Du côté de chez Scor, le soulagement doit être également de mise. Denis Kessler a obtenu ce qu'il a toujours défendu avec acharnement : ne pas passer sous le contrôle du mutualiste. Mais ces procès à répétition étaient clairement une entrave à la bonne marche du groupe et une pression permanente sur son cours de Bourse. Ce protocole d'accord intervient même à quinze jours d'une assemblée générale délicate pour le groupe. Tout d'abord, sur la question de la gouvernance, un domaine dans lequel Scor a toujours voulu se montrer exemplaire.

Or, en mai dernier, cinq mois après avoir désigné Benoît Ribadeau-Dumas, ancien directeur de cabinet du premier ministre Edouard Philippe, comme successeur de Denis Kessler au poste de directeur général, le conseil de Scor a brutalement du changé son fusil d'épaule en nommant à sa place un cadre de maison, Laurent Rousseau, sous la pression du régulateur.
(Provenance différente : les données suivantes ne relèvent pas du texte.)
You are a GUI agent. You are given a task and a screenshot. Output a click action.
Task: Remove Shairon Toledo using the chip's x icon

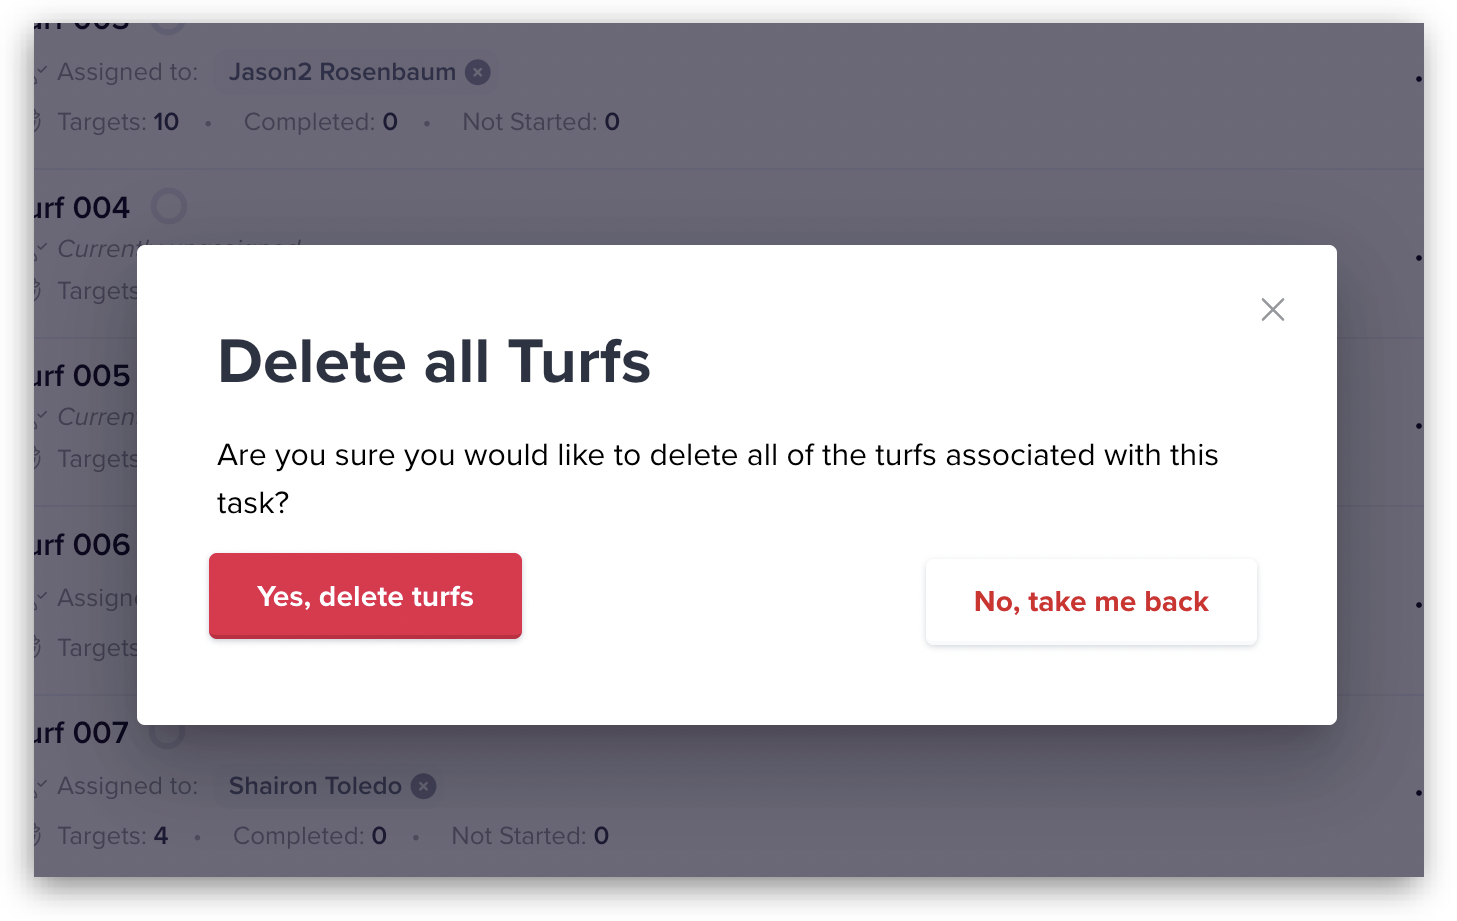point(423,786)
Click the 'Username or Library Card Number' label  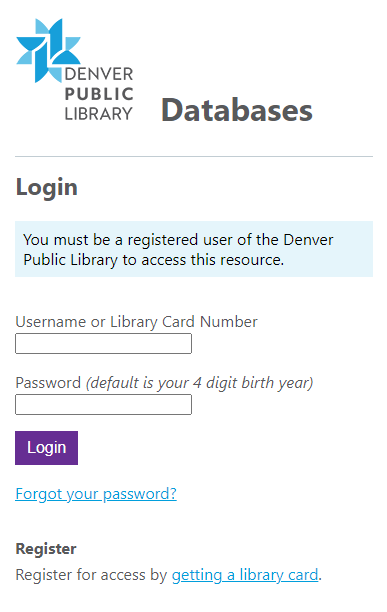137,322
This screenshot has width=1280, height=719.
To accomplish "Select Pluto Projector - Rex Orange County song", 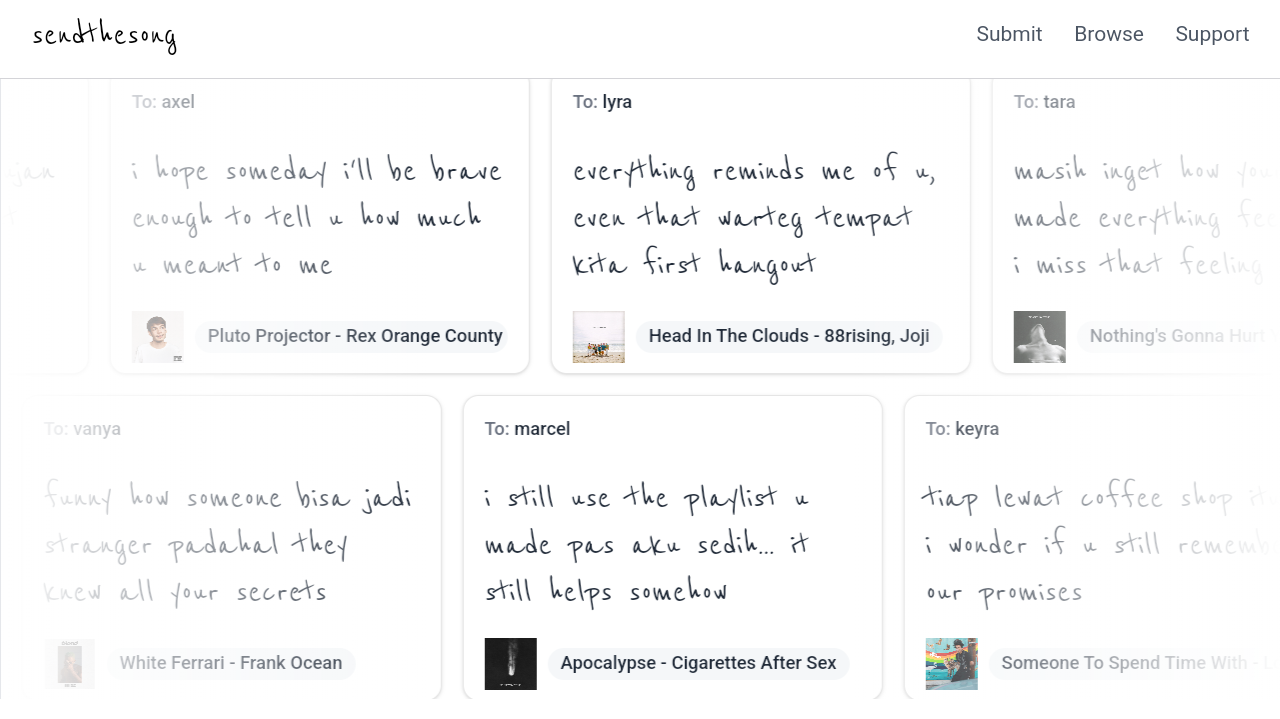I will tap(355, 336).
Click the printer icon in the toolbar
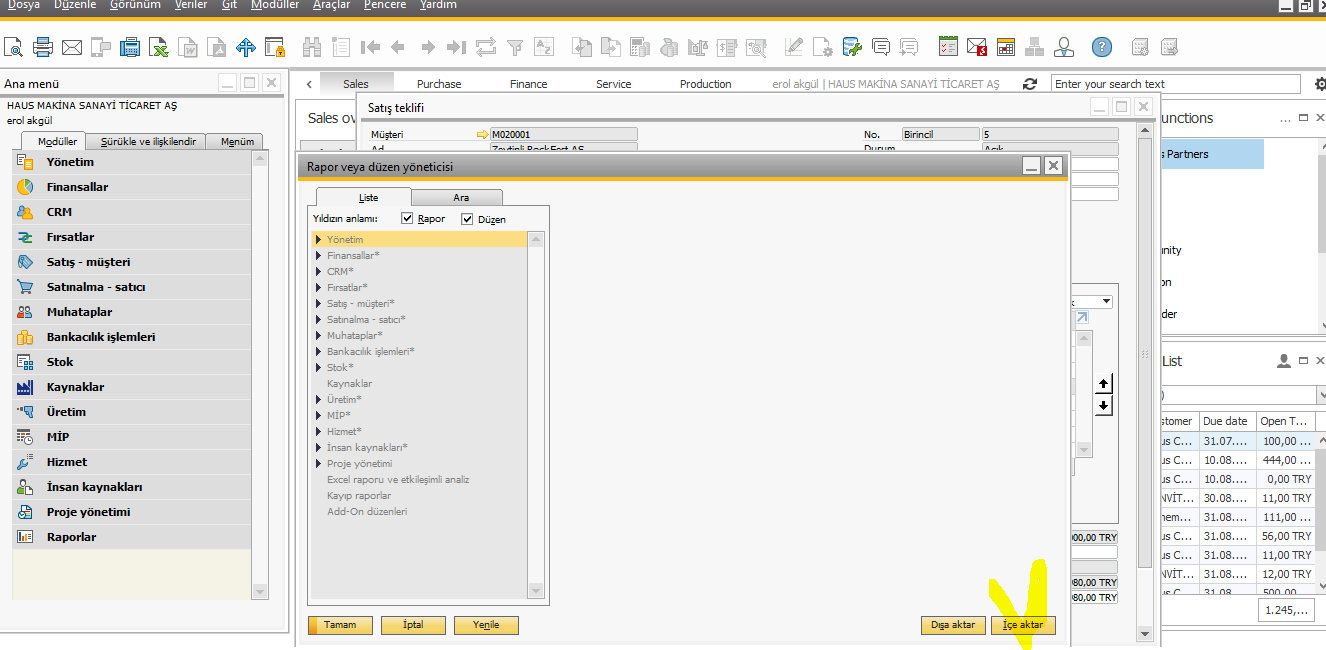The width and height of the screenshot is (1326, 650). click(43, 47)
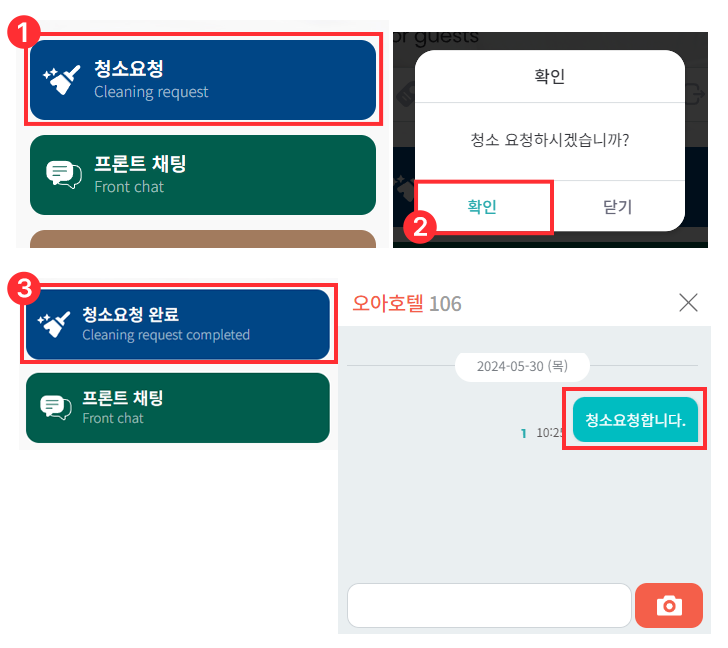Click the partially visible brown button
The width and height of the screenshot is (728, 648).
(203, 239)
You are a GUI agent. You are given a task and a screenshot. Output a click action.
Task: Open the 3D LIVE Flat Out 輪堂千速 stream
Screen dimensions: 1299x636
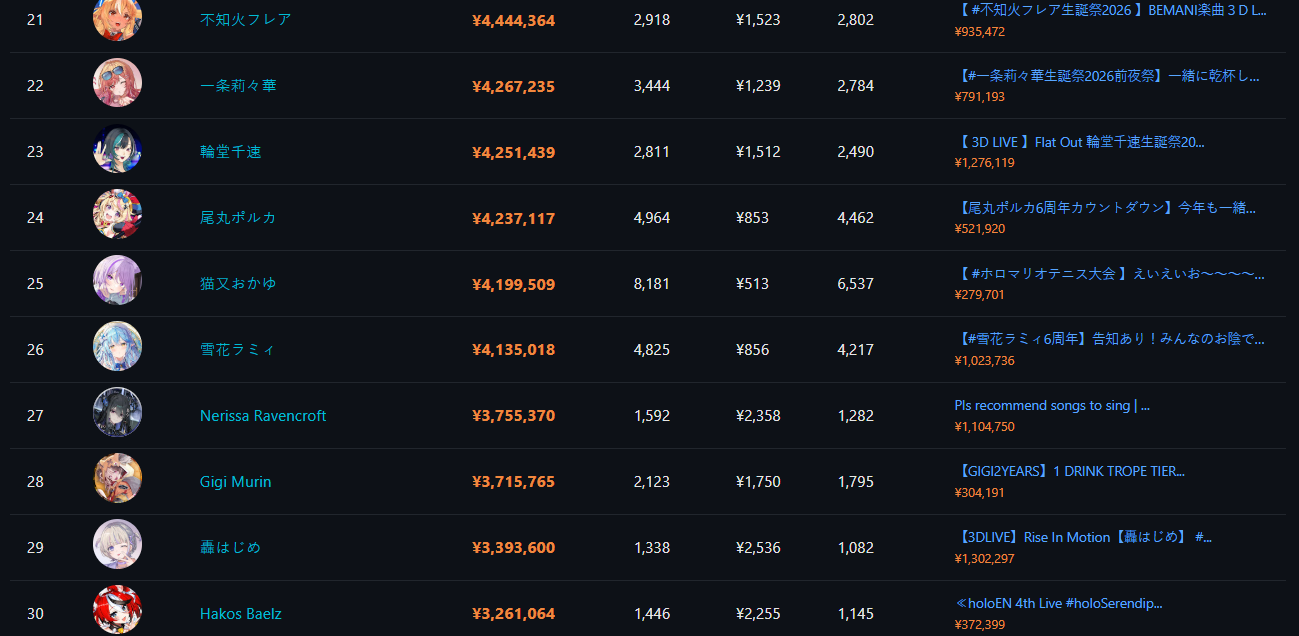(1080, 142)
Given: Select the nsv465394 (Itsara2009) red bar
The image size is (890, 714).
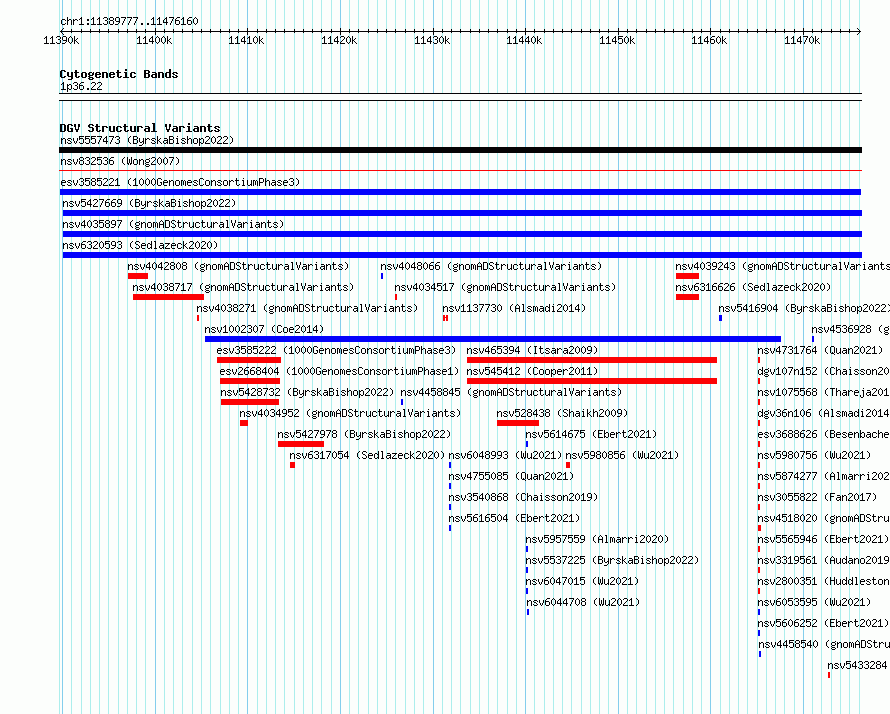Looking at the screenshot, I should click(x=591, y=360).
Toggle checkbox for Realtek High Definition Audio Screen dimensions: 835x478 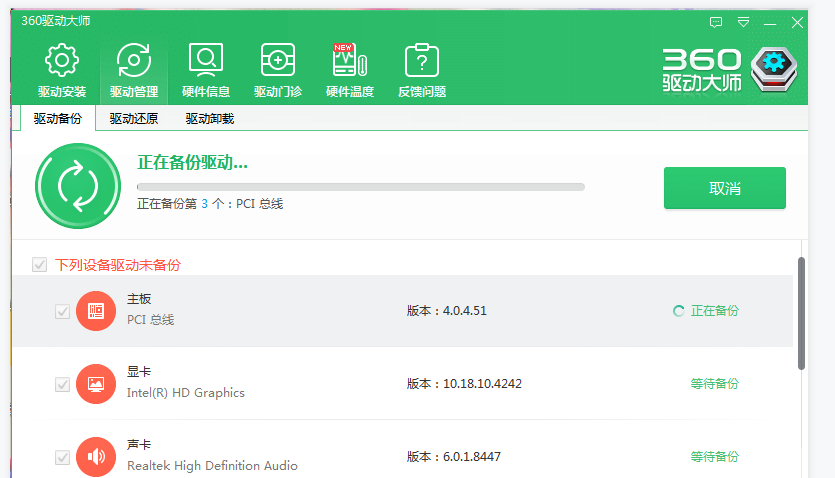62,457
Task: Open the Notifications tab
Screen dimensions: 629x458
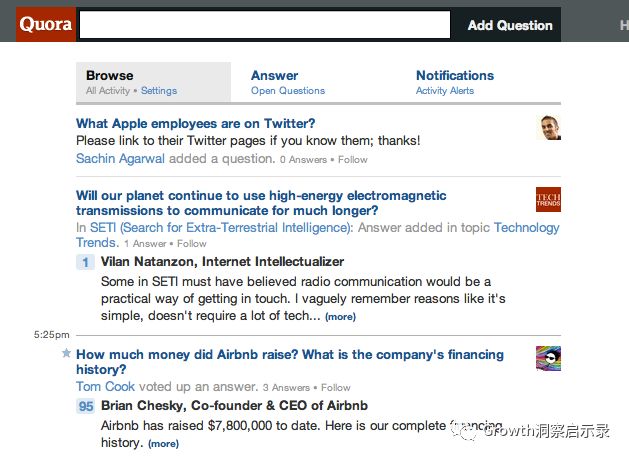Action: tap(454, 75)
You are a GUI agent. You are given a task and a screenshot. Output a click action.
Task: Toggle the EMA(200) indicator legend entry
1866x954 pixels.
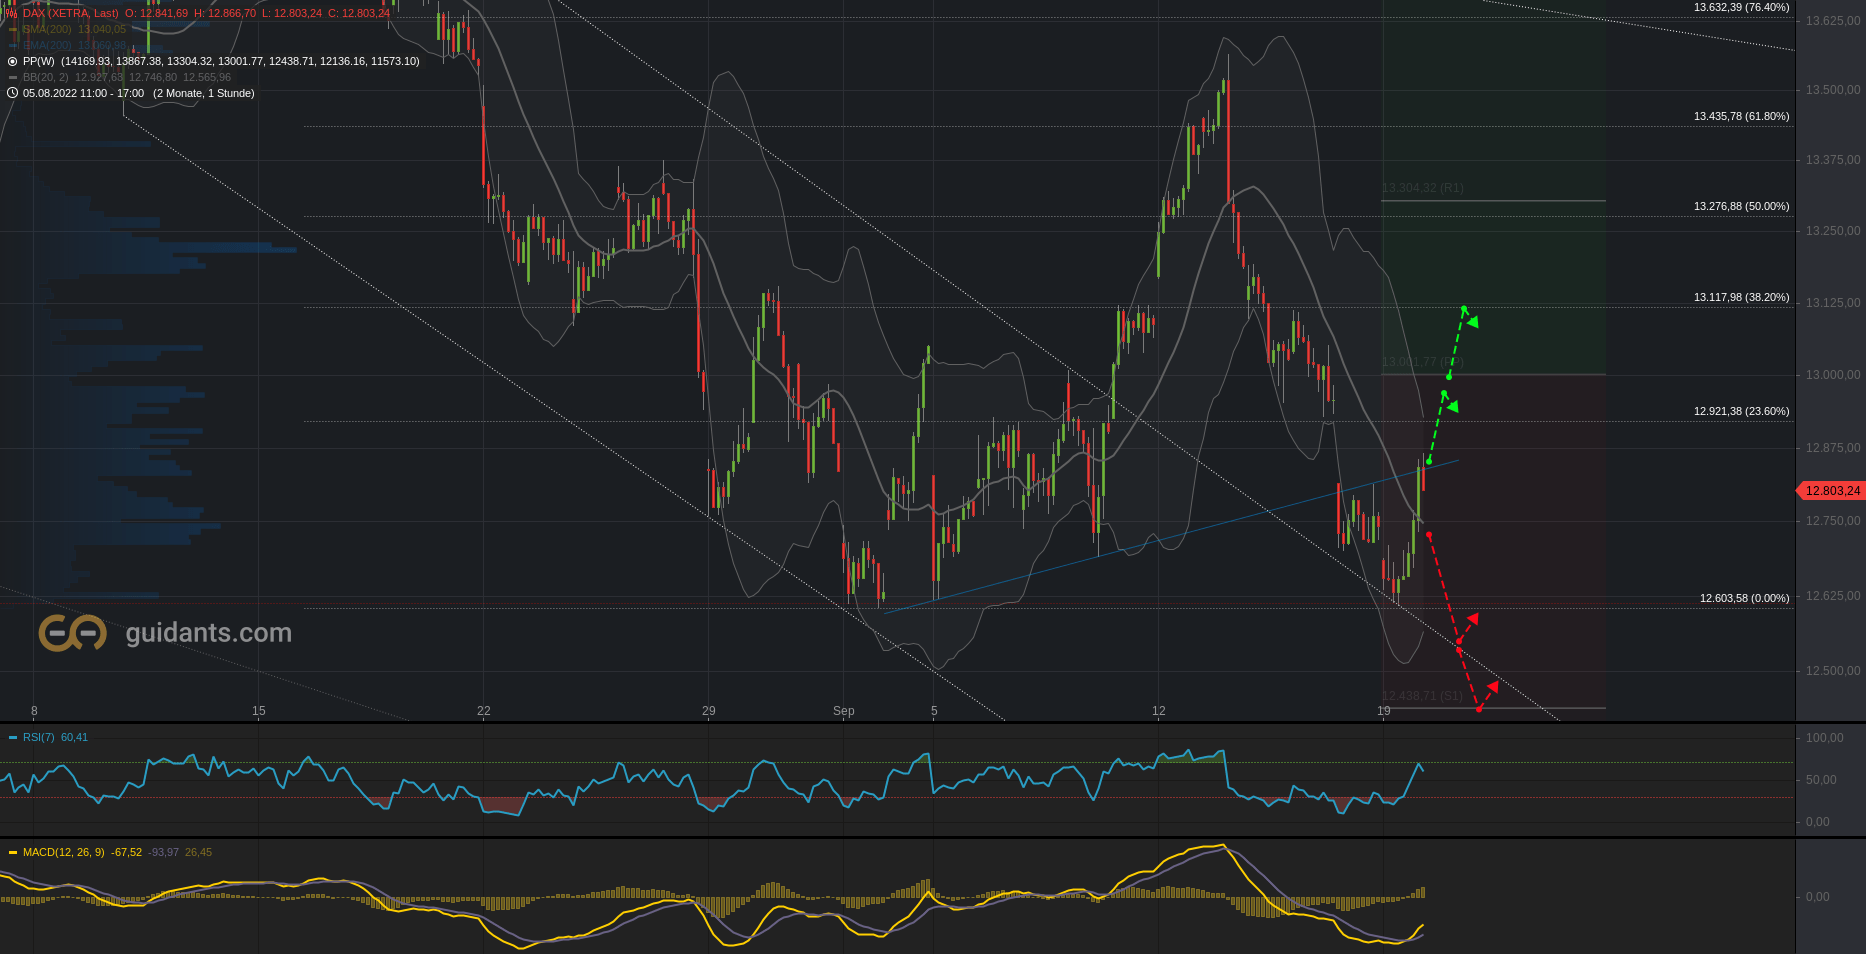pyautogui.click(x=48, y=45)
Ce parachutage complètement raté avait fait mauvaise impression et pouvait poser question en assemblée générale alors que Denis Kessler devait être nommé président du groupe.

Ensuite, Scor est régulièrement attaqué sur son parcours boursier, jugé contre performant par rapport à ses pairs. L'action ne décolle pas depuis trois ans et a moins rebondi que ses concurrents depuis le trou d'air de mars 2020. L'horizon des 43 euros offerts par Covéa en septembre 2018 apparaît bien lointain...

Une assemblée générale sous pression

Le fonds activiste CIAM reste en embuscade et ne cesse de réclamer un changement de stratégie et de gouvernance chez Scor. Ce dernier a en effet été plus impacté que ses concurrents par la pandémie compte tenu de sa forte exposition dans la réassurance vie aux Etats-Unis, où les décès ont explosé. Enfin, les querelles juridiques, gagnées ou perdues, ne sont jamais de bons signaux auprès des investisseurs, surtout américains. La signature de ce protocole permet donc à Denis Kessler se présenter en meilleure posture à la prochaine assemblée générale.

Les guerres se terminent en général soit par épuisement d'un adversaire où lorsqu'aucune des parties ne trouve plus intérêt à poursuivre le combat. C'est la seconde hypothèse qui a sans doute prévalu. Il aura fallu ensuite toute l'habileté des deux médiateurs, Claude Tendil (Scor) et Jean-Claude Seys (Covéa), deux assureurs respectés, sous l'œil attentif du régulateur, pour conclure un accord à l'amiable qui, une fois n'est pas coutume, est clair, précis et surtout transparent. C'est un soulagement aussi pour la place de Paris, qui devient pourtant coutumière d'affrontements entre de grandes entreprises françaises.

Il reste à tirer ce long conflit des enseignements pour clarifier le rôle des administrateurs dans le conseil des grandes entreprises, où l'entre soi et l'ambiguïté des intérêts continuent de régner.